## DOCUMENT TEXT
Taken. Daddy's Girl. . .No More. Bryan. Approach.

7. Daddy’s Little Girl. . .No More

Film Analysis
Film Analysis
Film Analysis

“I love you, Dad” has a different ring to it now. It is sober, profound, and knowing. Kim said this to Bryan during an embrace with him outside the LAX (Los Angeles International) Airport as they departed following a busy 96 hours of him raging through Paris to find and rescue her from the traffickers.

Two days prior, she had been a giddy 17-year-old living safely at home with her mom and rich stepdad, unaware of the wider world. She was unaware of what her father did for a living. Out of interest, she had asked her mother, who ominously instructed her to ask her father. She never did because she was afraid it would turn out to be something she didn’t like. Then, in the car with Bryan as he drove her to LAX Airport, she decided to make the leap and ask. He told her that he was a preventer. A preventer? What do you prevent? Bad things from happening. You’re like a spy or something? Yes. So, you do something good? Yes. Okay. She may also have been unaware that her stepdad did “business overseas through multiple shell corporations that could earn” him enemies, and that he was “involved in an oil deal with a bunch of Russians that went south five years ago” – according to Bryan. It would be her father’s occupation, however, which later proved to be a significant game-changer. That was all still to come.

## EXERCISES TO COMPLETE
• A. Do these statements agree with the film analysis? For each, answer yes or no and quote the words that decide it. (i) Kim says "I love you, Dad" to Bryan outside the airport. (ii) Kim's mother told her what Bryan did for a living. (iii) At the time, Kim was 17 years old.
• B. Translate this sentence from the film analysis into Spanish: "She never did because she was afraid it would turn out to be something she didn’t like."

## INFORMATION PROVIDED
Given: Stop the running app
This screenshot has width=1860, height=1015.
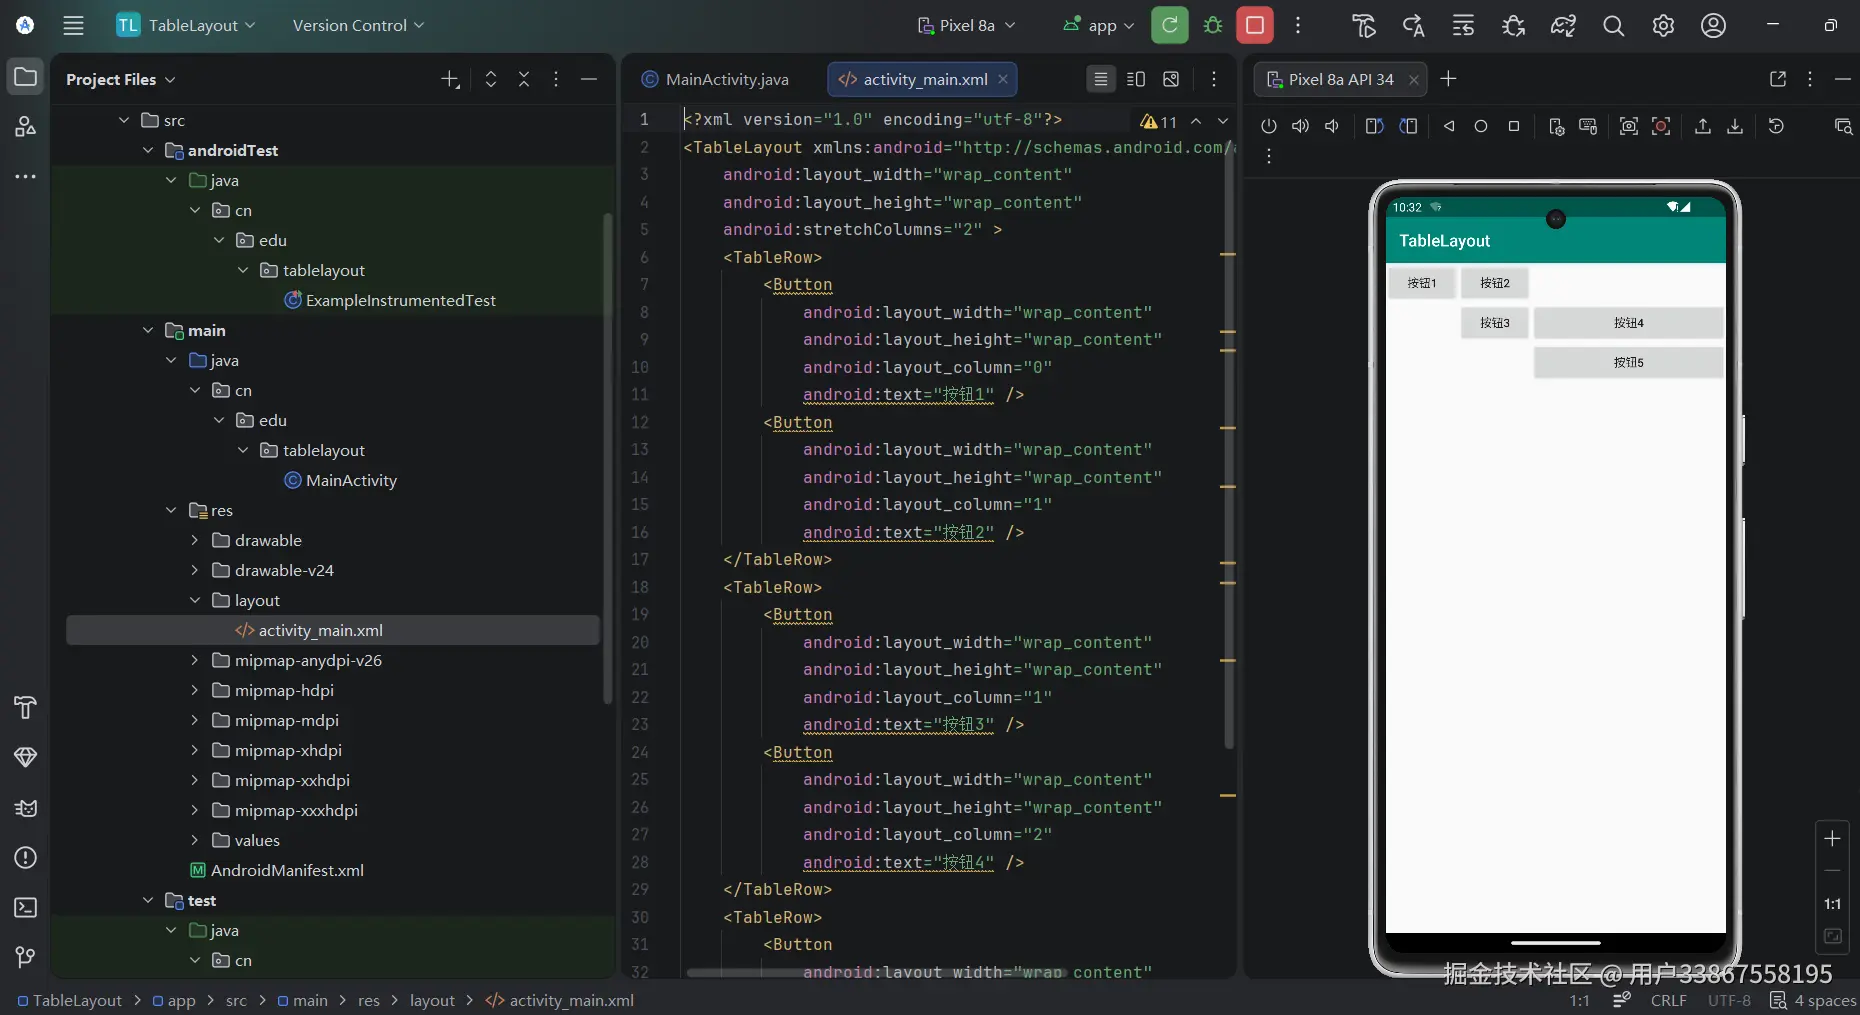Looking at the screenshot, I should coord(1255,25).
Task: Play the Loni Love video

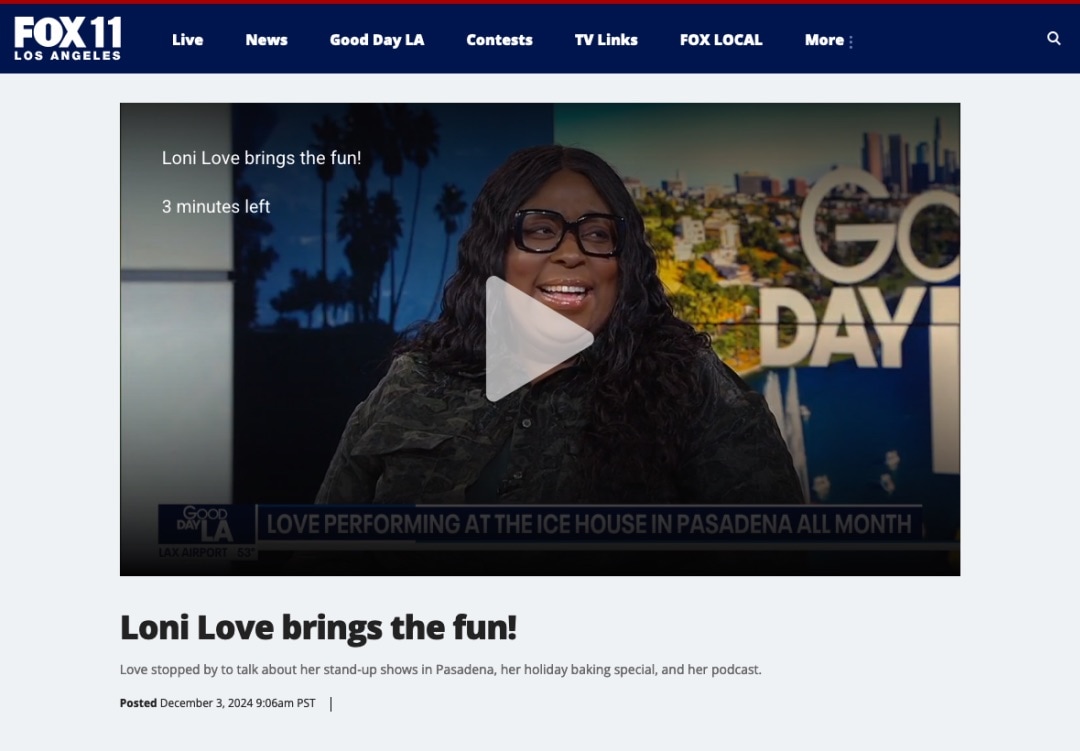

## RESULTS
• A.
(i) Yes: "Kim said this to Bryan during an embrace with him outside the LAX (Los Angeles International) Airport"
(ii) No: "she had asked her mother, who ominously instructed her to ask her father"
(iii) Yes: "she had been a giddy 17-year-old living safely at home with her mom and rich stepdad"

• B. Nunca lo hizo porque tenía miedo de que resultara ser algo que no le gustara.